For the motif AvRec analysis the p-value distribution plot also contains an orange dashed line that separates the sequences with motif (above the line) from sequences without motif (below the line). If all input sequences carry the motif the orange line will coincide with the fraction of positive sequences, shown here:

As described above, in this case the dataset AvRec is equal to the motif AvRec.

Recall vs. TP/FP ratio plots¶

The recall vs. TP/FP ratio plots are calculated from the p-value distribution plots. The TP/FP ratio axis is depicted in logscale, ranging from 1 to 100. The TP/FP ratio \(R\) is directly related to the FDR via

\[\text{FDR} = 1 / (1 + R)\]

The highest point on the y axis (R=100) therefore relates to an FDR of 1/101, the lowest to an FDR of 0.5.

We generate three blue lines for different ratios of positive to negative ratios. The solid blue line represents the same number of positive and negative sequences (ratio 1:1). We also draw two dashed lines for the ratios 1:10 and 1:100. Note that depending on the motif quality not all of the lines may be visible.

We define the AvRec score as the area under the solid curve (1:1) case. It is also given at the top of the plot.

Note: in the recall vs. TP/FP ratio plot, the line representing positive/negative ratio of 1:10 is the 1:1 curve shifted down by one unit (\(\log_{10}(10) = 1\)). This allows to estimate the motif performance for your own exected ratio of positive to negatives. All you have to do is shifting the 1:1 curve according accordingly!

Motif distribution plot¶

The motif distribution plot shows the distribution of motif occurences over the input sequences relative to the middle of the sequences.

In a ChIP-seq experiment primary motifs should have a higher enrichment around the middle of the sequence. Factors of co-binding motifs often show a less clear positional preference.

The plot can be influenced by varying the Motif scan p-value cut-off.
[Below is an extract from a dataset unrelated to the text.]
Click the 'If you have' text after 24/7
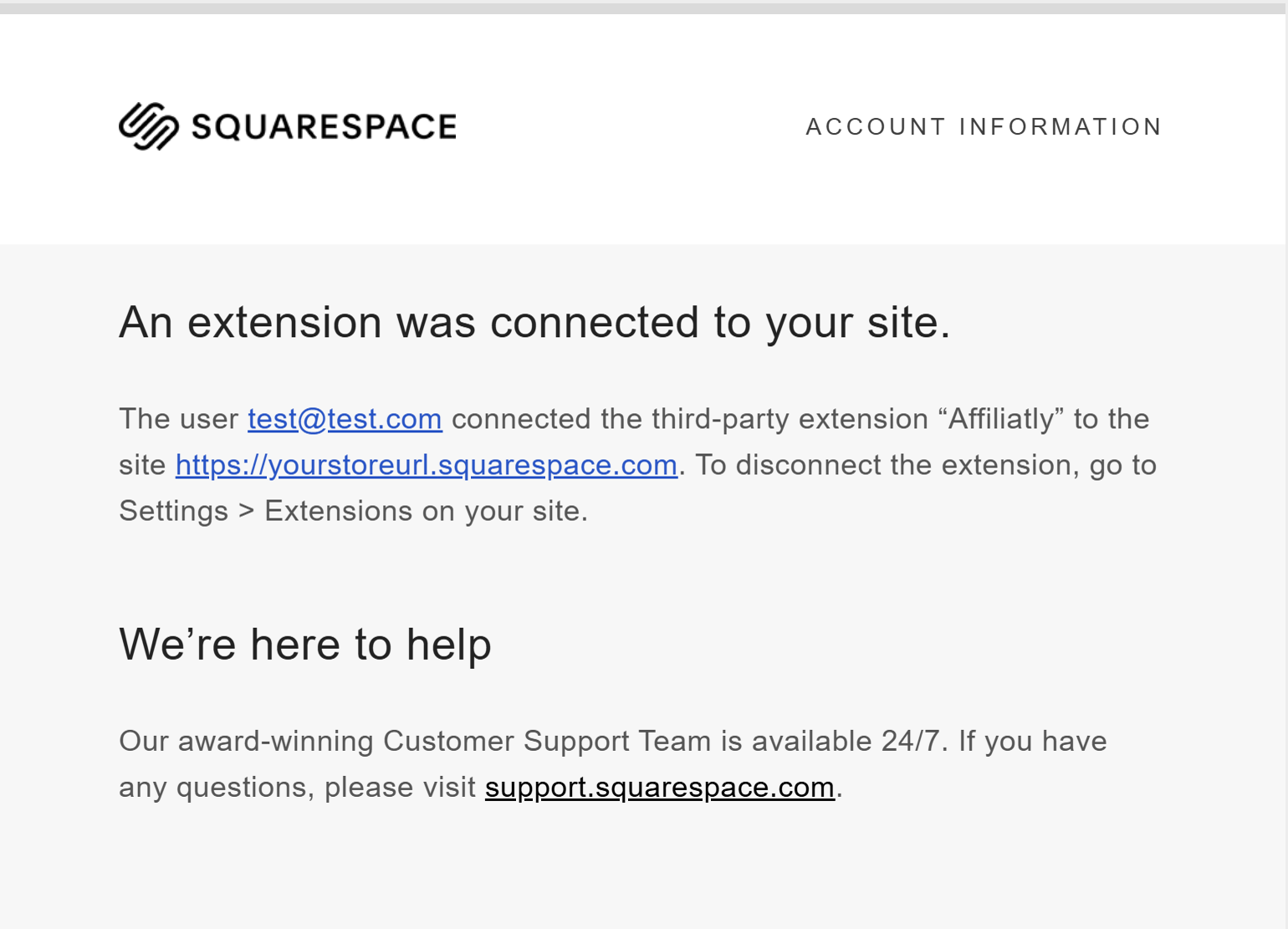This screenshot has width=1288, height=929. tap(1033, 741)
When setting to a low p-value, only highly significant motif positions are used for generating this plot.

Motif-motif comparison¶

Workflows that use Motif-motif compare to annotate motifs with a collection of motifs in our database will produce a result similar to this.

The results are sorted by significance, given by the e-value score. The e-value is the expected number of hits when searching a scrambeled motif against the database.

The button in the last column can be used to find detailed information for the motif in our database. From there the motif can be used to scan your sequences for occurences.